The two former parishes each had a church, and both continue in use, although they are only about three-quarters of a mile apart; they are both Grade II* listed buildings. Until 1922 Teffont Magna was a chapelry of Dinton, and its modest church dates from the 13th century. The church at Teffont Evias was rebuilt in the 1820s, when an imposing tower was added.

Part of Chilmark Quarries, a former stone quarry and now a Site of Special Scientific Interest, is in the far southwest of the parish.

==Roman sacred site==
The modern village is within the valley of a perennial spring at the north end of the village. A greensand ridge overlooks the valley from the west, and here the Teffont Archaeology Project has since 2008 investigated the site of a large Roman-period temple complex. The area crosses the boundary of the two Teffonts. This sacred landscape may have marked the western edge of the territory of the Durotriges, whose coins have been found in Teffont.

==Post-Roman status==
The name Teffont has an Old English element (*tēo, boundary), though it has also been said to derive from an unattested personal name *Teōwa. The second element is from Latin (*funta, from fontāna, spring). *Funta sites usually lay between areas occupied by Britons and the recently-occupied territories of incoming Anglo-Saxons, and the name may have been applied to a spring where people met to agree boundaries. "Funta" and other Latin and British place-name elements in this area of south-west Wiltshire suggest that Brittonic speech may have survived in the area to a late date.
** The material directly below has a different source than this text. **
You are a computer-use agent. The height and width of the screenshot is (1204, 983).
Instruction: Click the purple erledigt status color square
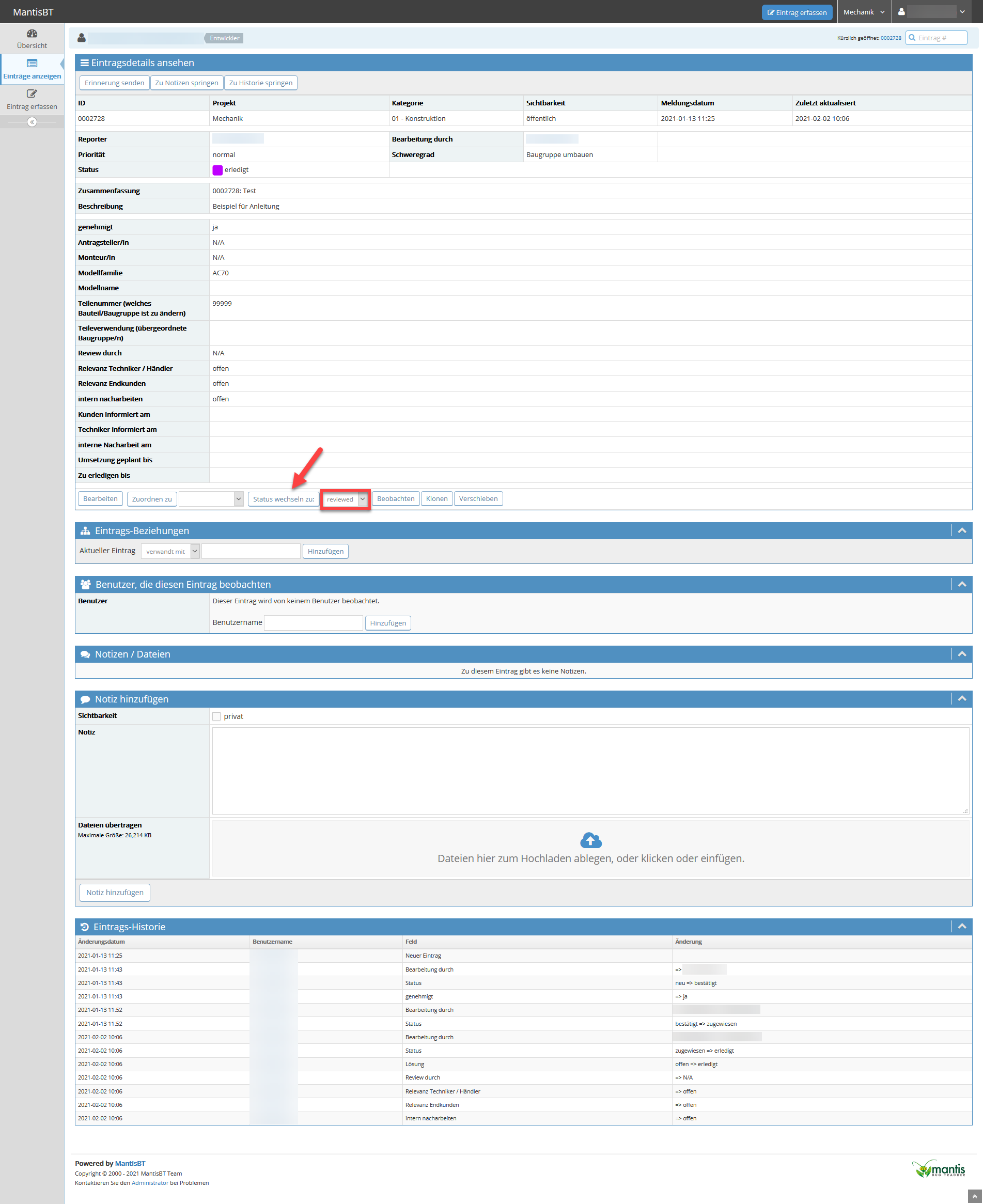(217, 170)
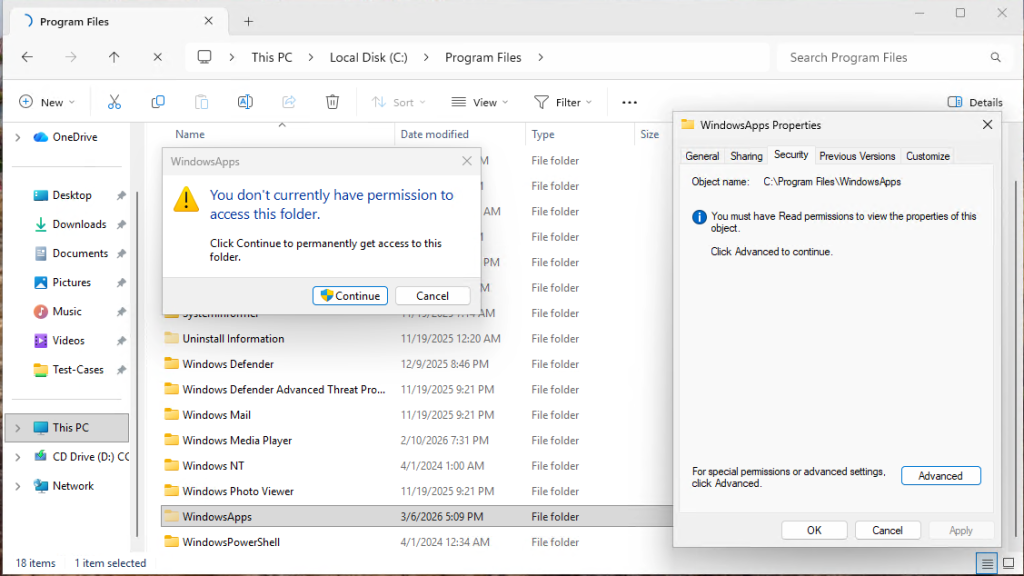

Teffont may have continued to mark a boundary, this time between British and Saxons, for decades after the departure of Roman authority and the fall of the neighbouring civitas Belgarum to the Saxons. To the east there are many sixth-century Saxon cemeteries, but to the west the graves all belong to the second quarter of the seventh century and are of a different character, with weapons and other grave goods which may make a political statement following the conquest of new territory.

==Later Saxon history==
In 860 Æthelbald, King of Wessex granted 14 hides at Teffont to his thegn, Osmund.